Task objective: Please go through the records below and return every line holding the word "kernel".

━━━━━ Data extract

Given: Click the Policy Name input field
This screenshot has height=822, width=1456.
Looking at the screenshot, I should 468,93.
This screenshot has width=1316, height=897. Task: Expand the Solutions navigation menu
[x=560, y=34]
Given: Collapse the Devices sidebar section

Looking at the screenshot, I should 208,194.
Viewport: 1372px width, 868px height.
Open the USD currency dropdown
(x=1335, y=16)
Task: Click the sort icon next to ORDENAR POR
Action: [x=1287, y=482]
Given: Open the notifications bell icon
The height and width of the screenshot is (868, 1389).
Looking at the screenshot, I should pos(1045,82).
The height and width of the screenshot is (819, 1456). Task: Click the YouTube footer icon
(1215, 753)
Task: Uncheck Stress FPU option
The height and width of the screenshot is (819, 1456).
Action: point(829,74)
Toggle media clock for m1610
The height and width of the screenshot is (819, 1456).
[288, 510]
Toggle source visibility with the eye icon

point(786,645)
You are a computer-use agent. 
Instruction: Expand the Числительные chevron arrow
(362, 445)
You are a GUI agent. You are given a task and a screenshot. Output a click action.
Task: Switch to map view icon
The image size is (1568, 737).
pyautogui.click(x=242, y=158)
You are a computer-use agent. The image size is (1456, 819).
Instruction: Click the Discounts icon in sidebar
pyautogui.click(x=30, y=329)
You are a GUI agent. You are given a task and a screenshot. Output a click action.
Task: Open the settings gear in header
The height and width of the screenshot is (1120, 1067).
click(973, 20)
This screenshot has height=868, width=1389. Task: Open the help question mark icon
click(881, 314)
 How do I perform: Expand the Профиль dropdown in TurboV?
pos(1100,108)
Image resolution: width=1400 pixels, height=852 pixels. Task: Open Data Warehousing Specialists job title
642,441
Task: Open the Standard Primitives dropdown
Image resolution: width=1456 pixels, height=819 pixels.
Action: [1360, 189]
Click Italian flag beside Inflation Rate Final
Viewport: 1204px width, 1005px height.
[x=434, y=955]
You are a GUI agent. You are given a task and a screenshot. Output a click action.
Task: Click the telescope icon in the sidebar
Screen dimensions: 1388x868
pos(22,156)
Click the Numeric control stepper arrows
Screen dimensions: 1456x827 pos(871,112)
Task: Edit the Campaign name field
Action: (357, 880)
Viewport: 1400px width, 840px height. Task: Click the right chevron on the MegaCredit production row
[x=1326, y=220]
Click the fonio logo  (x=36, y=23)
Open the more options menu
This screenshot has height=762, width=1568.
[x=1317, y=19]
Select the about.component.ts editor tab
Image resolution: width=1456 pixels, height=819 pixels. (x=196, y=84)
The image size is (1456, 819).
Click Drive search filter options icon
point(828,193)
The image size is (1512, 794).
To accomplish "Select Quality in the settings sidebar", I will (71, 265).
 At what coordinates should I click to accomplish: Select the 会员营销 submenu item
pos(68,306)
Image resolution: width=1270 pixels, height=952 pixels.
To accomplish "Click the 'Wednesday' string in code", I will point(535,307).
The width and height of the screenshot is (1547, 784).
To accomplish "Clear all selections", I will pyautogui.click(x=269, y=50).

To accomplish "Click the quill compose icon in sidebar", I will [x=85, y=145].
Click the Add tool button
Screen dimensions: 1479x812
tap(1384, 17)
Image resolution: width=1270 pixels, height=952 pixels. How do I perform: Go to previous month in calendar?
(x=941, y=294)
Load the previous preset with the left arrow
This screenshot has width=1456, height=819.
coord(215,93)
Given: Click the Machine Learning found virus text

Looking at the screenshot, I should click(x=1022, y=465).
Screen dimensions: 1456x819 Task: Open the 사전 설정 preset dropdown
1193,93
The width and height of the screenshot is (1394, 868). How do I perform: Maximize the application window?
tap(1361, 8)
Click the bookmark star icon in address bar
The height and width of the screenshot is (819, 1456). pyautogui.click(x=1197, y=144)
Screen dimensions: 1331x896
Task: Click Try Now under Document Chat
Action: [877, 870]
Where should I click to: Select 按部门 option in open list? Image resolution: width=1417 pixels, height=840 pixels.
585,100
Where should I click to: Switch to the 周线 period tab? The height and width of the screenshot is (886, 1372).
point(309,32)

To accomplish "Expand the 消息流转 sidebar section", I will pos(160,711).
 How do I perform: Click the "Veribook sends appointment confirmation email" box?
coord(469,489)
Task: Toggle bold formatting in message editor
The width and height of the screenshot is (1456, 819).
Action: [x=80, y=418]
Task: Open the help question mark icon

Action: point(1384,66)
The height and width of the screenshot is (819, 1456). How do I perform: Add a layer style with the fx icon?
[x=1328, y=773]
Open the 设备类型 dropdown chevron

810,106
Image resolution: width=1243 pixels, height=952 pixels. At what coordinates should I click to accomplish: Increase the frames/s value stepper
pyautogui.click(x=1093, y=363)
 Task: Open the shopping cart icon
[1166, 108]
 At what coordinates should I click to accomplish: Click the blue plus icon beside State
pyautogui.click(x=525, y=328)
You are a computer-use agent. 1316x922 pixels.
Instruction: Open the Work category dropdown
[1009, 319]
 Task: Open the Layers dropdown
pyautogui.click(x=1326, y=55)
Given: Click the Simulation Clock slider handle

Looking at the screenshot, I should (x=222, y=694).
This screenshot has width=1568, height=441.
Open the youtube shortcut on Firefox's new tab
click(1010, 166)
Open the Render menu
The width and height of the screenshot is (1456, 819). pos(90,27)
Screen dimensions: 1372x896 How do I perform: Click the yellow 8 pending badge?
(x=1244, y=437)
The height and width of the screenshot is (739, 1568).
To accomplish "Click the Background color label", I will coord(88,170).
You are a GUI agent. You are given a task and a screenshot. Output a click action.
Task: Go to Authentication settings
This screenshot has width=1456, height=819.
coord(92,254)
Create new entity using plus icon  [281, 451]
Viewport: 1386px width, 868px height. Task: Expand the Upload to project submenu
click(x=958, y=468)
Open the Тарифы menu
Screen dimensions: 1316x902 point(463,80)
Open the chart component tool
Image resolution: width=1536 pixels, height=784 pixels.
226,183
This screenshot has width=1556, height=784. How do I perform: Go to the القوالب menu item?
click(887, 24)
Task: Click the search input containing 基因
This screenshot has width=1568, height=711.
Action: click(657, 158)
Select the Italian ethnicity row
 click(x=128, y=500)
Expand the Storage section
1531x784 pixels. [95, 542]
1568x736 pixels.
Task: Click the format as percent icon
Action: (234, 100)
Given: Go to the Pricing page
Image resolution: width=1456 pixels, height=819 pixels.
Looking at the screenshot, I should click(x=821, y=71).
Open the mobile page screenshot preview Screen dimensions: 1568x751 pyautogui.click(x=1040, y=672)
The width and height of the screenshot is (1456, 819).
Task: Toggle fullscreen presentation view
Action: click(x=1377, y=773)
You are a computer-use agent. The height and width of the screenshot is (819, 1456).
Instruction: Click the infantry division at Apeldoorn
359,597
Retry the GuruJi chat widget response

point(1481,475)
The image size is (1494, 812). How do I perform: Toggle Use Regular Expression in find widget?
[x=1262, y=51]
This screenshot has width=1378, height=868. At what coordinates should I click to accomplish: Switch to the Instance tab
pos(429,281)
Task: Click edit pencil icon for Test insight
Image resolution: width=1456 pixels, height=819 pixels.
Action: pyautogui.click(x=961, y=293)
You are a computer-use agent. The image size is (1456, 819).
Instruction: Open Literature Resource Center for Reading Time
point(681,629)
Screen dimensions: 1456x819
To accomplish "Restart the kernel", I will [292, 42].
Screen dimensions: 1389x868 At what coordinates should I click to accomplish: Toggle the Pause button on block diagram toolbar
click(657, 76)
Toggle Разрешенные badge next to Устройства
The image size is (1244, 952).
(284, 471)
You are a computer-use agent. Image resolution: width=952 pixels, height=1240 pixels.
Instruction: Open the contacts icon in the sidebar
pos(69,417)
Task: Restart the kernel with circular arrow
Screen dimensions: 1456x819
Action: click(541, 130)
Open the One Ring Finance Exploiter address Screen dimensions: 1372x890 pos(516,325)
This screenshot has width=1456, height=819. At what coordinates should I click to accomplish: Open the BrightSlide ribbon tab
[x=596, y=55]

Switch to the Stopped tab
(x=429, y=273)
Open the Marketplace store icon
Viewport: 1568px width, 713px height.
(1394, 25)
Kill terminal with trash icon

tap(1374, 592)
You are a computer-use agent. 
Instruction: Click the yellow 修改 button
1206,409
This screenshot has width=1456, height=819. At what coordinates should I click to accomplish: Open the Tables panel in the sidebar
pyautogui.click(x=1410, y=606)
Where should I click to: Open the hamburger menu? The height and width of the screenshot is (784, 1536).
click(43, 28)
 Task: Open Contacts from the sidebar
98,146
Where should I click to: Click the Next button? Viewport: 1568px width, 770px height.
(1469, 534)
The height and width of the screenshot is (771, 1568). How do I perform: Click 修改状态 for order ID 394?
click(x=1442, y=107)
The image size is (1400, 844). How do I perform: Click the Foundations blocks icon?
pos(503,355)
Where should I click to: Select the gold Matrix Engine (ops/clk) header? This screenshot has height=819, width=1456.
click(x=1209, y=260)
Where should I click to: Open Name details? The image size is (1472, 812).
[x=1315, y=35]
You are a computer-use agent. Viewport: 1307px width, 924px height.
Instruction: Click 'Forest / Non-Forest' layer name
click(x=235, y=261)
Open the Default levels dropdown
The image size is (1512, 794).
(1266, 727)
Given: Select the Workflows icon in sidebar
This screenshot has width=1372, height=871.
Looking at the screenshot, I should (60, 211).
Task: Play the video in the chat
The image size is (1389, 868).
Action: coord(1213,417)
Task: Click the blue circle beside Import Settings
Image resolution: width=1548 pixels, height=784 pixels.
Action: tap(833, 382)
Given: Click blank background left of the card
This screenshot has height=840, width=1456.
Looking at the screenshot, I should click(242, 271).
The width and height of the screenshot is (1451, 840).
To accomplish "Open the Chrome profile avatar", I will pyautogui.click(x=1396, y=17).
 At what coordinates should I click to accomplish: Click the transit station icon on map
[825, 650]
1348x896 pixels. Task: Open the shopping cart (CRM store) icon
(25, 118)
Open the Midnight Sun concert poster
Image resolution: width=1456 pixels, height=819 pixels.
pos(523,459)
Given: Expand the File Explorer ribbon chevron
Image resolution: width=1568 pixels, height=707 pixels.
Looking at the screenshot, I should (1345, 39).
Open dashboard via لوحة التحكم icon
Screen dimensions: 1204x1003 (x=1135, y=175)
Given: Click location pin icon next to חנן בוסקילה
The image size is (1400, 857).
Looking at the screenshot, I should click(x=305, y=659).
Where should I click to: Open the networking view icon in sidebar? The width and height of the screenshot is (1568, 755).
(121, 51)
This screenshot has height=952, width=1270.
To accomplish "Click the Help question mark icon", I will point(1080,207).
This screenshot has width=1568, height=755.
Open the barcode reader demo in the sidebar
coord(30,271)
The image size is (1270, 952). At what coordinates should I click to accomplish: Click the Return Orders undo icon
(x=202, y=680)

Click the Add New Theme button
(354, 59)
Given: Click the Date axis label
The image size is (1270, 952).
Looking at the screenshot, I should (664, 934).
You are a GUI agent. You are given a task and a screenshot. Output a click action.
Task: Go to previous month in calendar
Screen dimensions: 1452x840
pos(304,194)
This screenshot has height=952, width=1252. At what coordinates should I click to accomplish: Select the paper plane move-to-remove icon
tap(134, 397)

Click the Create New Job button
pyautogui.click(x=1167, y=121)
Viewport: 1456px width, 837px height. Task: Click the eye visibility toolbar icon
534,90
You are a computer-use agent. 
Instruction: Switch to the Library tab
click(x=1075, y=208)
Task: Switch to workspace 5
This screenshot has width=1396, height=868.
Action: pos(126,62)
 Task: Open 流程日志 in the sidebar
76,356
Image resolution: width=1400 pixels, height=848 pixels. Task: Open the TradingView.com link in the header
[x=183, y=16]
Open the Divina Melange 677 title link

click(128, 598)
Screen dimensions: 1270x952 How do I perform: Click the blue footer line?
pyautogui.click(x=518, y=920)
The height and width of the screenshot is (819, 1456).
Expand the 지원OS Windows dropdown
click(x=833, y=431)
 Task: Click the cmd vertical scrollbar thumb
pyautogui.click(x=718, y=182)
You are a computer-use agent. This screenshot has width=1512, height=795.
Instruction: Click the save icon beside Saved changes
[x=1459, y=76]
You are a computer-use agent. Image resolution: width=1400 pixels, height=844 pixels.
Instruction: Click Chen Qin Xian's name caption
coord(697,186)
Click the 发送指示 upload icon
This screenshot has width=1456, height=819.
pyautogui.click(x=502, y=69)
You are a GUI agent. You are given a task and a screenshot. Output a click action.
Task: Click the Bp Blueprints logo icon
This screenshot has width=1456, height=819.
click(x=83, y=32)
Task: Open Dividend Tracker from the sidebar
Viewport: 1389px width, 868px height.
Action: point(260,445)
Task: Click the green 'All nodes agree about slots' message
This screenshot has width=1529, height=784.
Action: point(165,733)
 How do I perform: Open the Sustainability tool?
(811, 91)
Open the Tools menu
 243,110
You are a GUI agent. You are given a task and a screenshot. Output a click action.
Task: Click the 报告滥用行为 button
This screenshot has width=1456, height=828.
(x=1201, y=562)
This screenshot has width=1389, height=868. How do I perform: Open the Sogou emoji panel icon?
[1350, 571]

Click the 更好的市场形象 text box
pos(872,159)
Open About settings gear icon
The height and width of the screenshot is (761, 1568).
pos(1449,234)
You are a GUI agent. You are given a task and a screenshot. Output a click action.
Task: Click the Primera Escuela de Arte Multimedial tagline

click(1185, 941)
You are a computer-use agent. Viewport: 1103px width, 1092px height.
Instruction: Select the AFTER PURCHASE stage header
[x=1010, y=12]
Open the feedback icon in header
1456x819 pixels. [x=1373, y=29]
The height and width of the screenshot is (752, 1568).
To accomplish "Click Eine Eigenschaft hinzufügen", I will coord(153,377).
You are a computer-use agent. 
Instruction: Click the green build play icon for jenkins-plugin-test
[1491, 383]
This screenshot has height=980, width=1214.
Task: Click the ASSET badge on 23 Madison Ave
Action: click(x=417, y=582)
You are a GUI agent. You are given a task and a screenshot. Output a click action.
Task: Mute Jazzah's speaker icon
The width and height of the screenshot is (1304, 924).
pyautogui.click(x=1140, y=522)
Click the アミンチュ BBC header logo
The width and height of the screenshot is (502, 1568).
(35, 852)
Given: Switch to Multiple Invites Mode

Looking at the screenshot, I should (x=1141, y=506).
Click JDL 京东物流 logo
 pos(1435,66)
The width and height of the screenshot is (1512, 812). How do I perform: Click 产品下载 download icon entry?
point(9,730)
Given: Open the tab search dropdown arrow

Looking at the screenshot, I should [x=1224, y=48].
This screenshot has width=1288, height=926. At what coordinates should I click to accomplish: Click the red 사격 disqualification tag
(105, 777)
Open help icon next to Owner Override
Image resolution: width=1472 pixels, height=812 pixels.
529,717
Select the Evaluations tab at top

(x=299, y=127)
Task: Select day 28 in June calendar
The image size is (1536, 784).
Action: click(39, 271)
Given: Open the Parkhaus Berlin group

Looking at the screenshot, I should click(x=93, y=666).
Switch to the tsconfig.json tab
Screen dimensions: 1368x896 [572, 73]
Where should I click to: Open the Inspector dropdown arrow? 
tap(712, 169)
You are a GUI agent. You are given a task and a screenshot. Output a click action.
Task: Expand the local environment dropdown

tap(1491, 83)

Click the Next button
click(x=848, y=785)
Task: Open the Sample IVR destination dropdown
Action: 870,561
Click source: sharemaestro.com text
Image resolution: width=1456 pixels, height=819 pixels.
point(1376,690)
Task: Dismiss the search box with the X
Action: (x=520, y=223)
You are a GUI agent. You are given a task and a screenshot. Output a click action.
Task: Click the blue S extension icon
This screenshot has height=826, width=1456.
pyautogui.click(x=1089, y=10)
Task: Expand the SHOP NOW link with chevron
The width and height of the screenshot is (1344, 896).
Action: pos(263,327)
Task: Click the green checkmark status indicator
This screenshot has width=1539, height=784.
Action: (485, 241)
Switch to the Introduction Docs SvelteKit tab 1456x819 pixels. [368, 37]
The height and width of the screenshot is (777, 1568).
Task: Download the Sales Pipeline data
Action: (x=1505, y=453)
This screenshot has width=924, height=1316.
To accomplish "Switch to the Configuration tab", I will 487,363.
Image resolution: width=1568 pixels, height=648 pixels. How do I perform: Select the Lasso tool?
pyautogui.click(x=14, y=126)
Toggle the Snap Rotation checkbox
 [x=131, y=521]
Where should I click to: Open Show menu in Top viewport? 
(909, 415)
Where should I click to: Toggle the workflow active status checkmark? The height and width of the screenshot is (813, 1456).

━━━━━━━━━━

Exercise response:
To accomplish "Restart the kernel", I will [292, 42].
Task: Restart the kernel with circular arrow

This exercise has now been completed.